That's how little importance bathing in a tub had for me. I do seem
vaguely to recall that someone barfed in a bathtub somewhere, during a
party at which Koolaid spiked with Everclear was being served. (Was
it, perhaps, me?)
Fast
forward to today, and here I am a full-fledged bath addict. This is
no exaggeration: I do not even feel clean unless I take a full-on
soak in a tub, and on those occasions when I am forced to forgo my
bathing ritual because of traveling, I await with great anticipation
the opportunity to return home where I'll be able to bathe once again
in the manner to which I have grown quite accustomed. Mind you, I am
not an obsessive-compulsive hand washer, or anything of that kind.
I
observed one of those people recently in the bathroom at the library.
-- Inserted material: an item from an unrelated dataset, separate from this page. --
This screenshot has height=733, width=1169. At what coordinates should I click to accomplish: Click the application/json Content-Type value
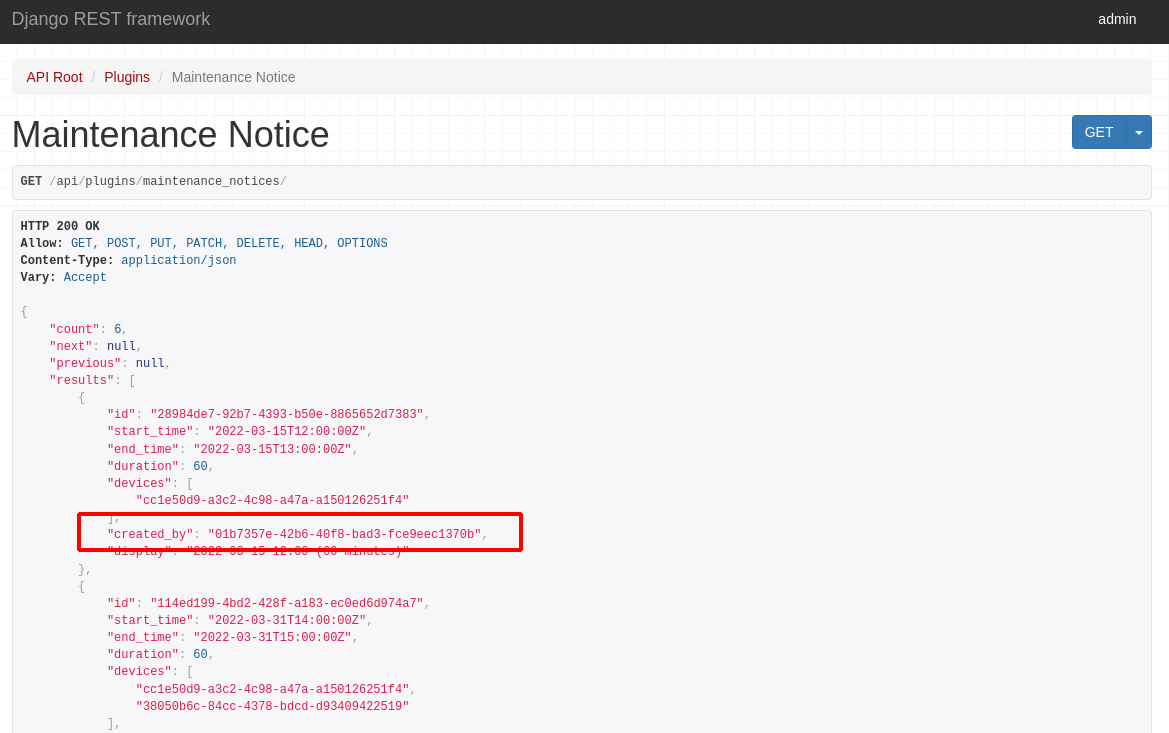click(x=179, y=260)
She was lathering up and scrubbing her arms and hands when I entered
a stall, and she was lathering up and scrubbing her arms and hands
when I left the stall. I stood briefly next to her in what may have
seemed to be a show of hygienic solidarity, a couple of sinks down.
But after I had spent maybe ten seconds washing my hands and reached
for a paper towel, she was still standing there, lathering up and
scrubbing her arms and hands. No, you may rest assured, I am nothing
like that.
I
suspect, however, that some shower advocates may view me in just that
way when I say that I honestly feel that a thorough cleansing can
only be accomplished through a bath. Perhaps they, too, will smile
politely and walk quickly away—or the internet equivalent: navigate
away from this page... I imagine five-minute hot shower takers asking
in their minds, Really?
You only take
baths? in entirely
sincere puzzlement over how someone could waste so much time.
I
went from nearly no memory of having taken baths to wishing only to
take baths. I am by now so habituated to baths, an important part of
which involves lying in a supine reclining position, that I consider
showers even to be a form of work. Standing
up? Really? is my
natural rejoinder of puzzlement to the advocate of showers who cannot
imagine spending an entire hour—or even half—on a bath.
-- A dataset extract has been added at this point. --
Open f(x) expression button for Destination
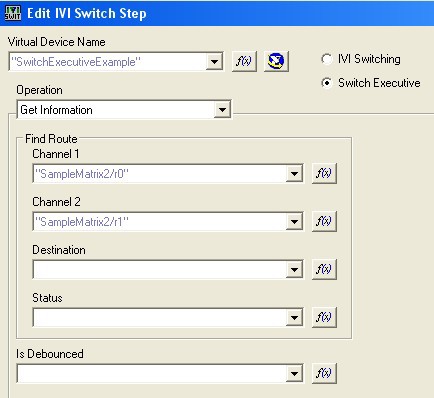This screenshot has height=398, width=434. (x=324, y=269)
Having numbered for so many years among those who take only showers, I do of course understand why people opt for them. Yes, it is true: they are quick. And yes, it is true: they work in shared bathroom arrangements such as dorms and houses where not all inhabitants have private bathing quarters. I recall that a fellow living in a house where I was renting a room at one point in the Los Angeles area used to leave the bathtub half-full of dark gray, opaque water, clogged as the drain was with his body hair. No, this is not a joke. Ian was his name.
Two
other renters, Ann and Stan, also lived in that house, and so did the
landlord and his wife, but the person whom I'll never, ever forget—no
matter how old I eventually become, and even if I lapse into an
advanced state of senility—is Ian. In addition to being ape-ily
hairy, Ian also left a strong acrid odor behind wherever he went—a
trail of sillage, if you like—even after having bathed. I think
that it is fair to say that anyone who rejects The Myth of the Skin Chemistry Myth never shared a house with Ian. What would Chanel
no 5 smell like on Ian?
Honestly, I do not want to know. Come to think of it, although he did
not fully bubble up in my mind at the time, Ian was perhaps the
ultimate subconscious inspiration for one of my proofs: The case of
the stinky guy.
Taking a bath in such a tub, shared with such a fellow as Ian, was never
going to happen, for obvious reasons. The whole experience of even
wanting to shower in that tub on a day when Ian had already been
there was in itself a sheer nightmare, a veritable horror story
rivaled only by Alfred Hitchcock's Psycho.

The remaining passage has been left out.